Having wallet and exchange software on your personal device opens you up to many security holes. Imagine if your bank’s employees started carrying around your private banking information everywhere they went. It doesn’t seem very safe, but that’s exactly what you are doing.
The basics
If you’re new to this space, here’s a short video from security.org on how to keep your crypto safe. A beginner’s guide.
There are many levels to the safety and security of your private information. In this article, we can tackle these security issues but you, as the custodian, will have to decide how much risk you want to take when diving into this non-regulated industry.
Here’s our list of the top 10 things you can do to keep your crypto safe
1. Access to your device: Do not trust others’ access to your device. Anyone can easily and quickly send funds out.
2. Passwords: Use strong passwords with everything that you do online. Password managers like 1Password and LastPass highly recommended.

## [Assigned task]
Which password managers does the crypto security excerpt recommend?

## [Dataset extract]
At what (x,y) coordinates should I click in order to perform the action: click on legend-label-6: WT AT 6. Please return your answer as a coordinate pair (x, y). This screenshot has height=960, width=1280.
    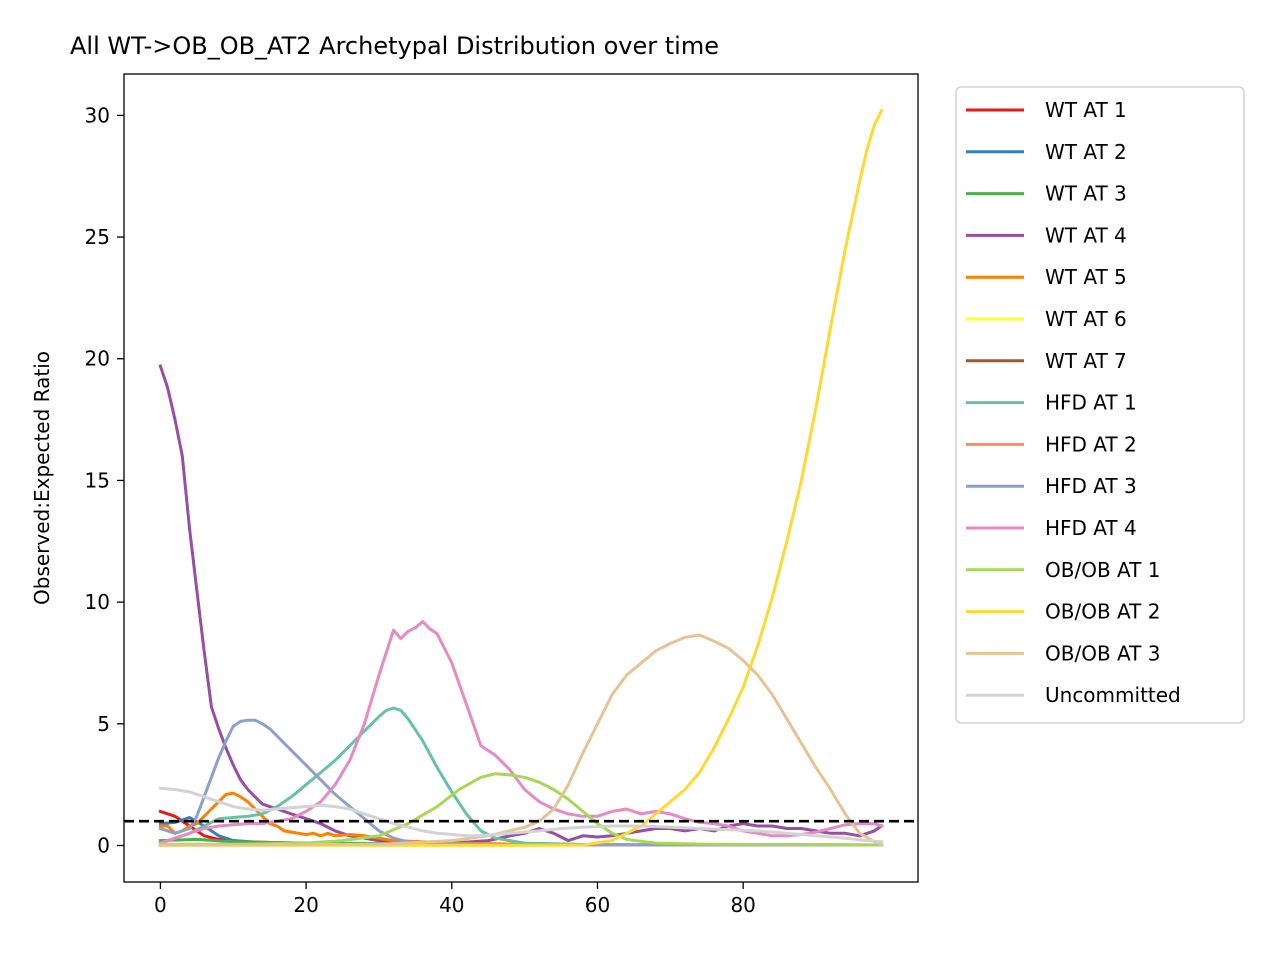
    Looking at the image, I should click on (1086, 319).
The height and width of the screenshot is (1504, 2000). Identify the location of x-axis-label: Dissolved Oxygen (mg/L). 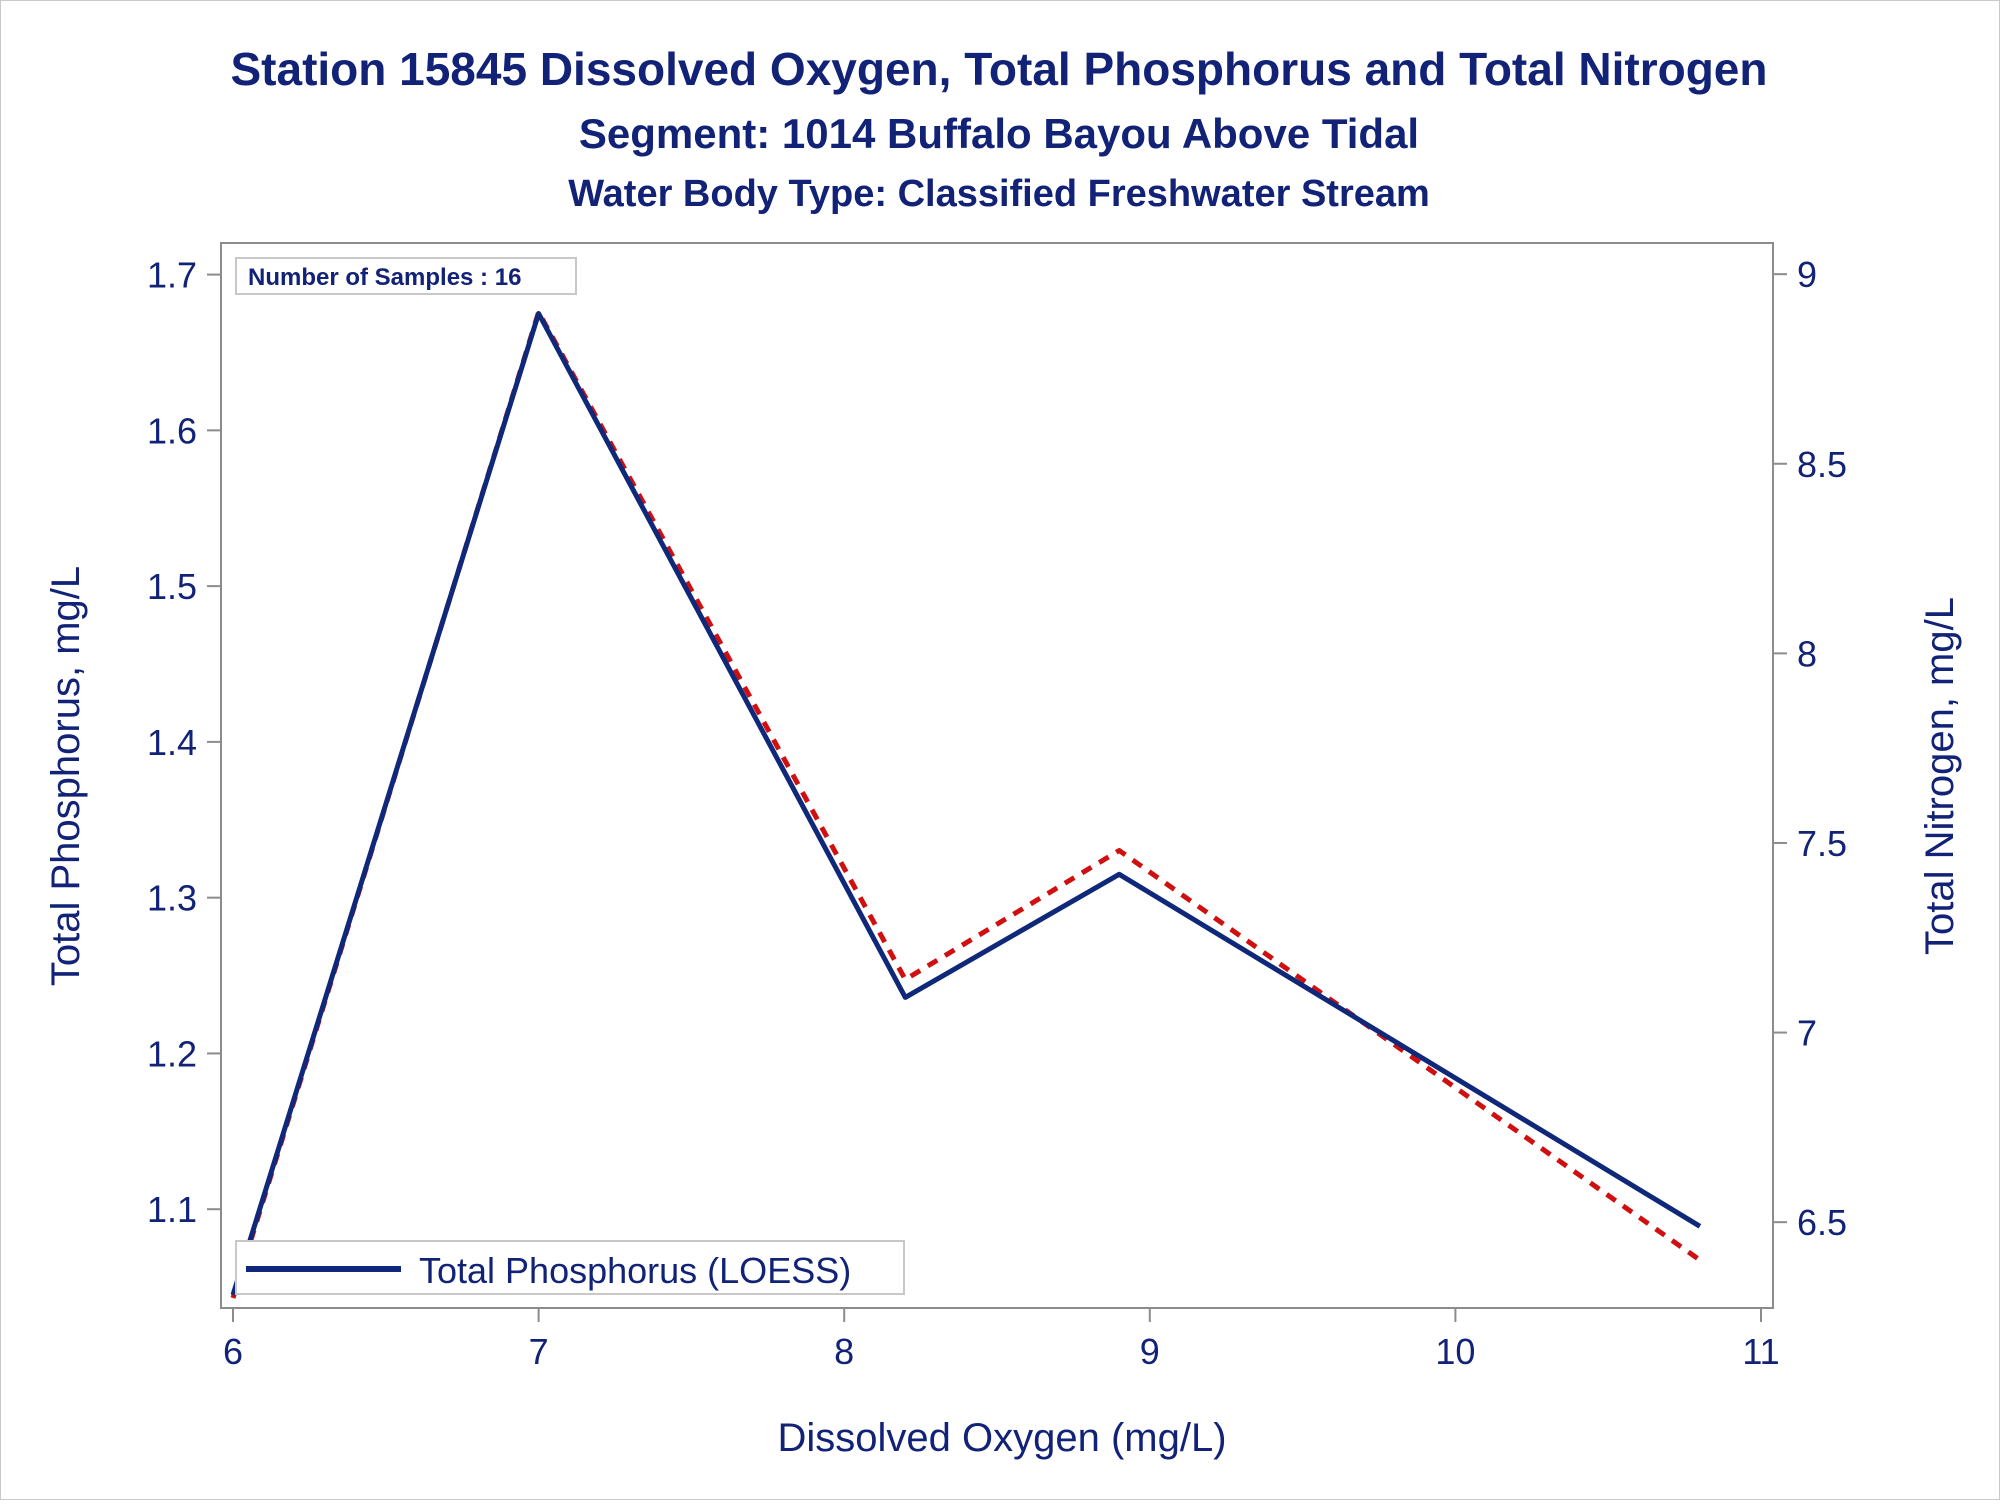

## [Expected output]
1Password and LastPass.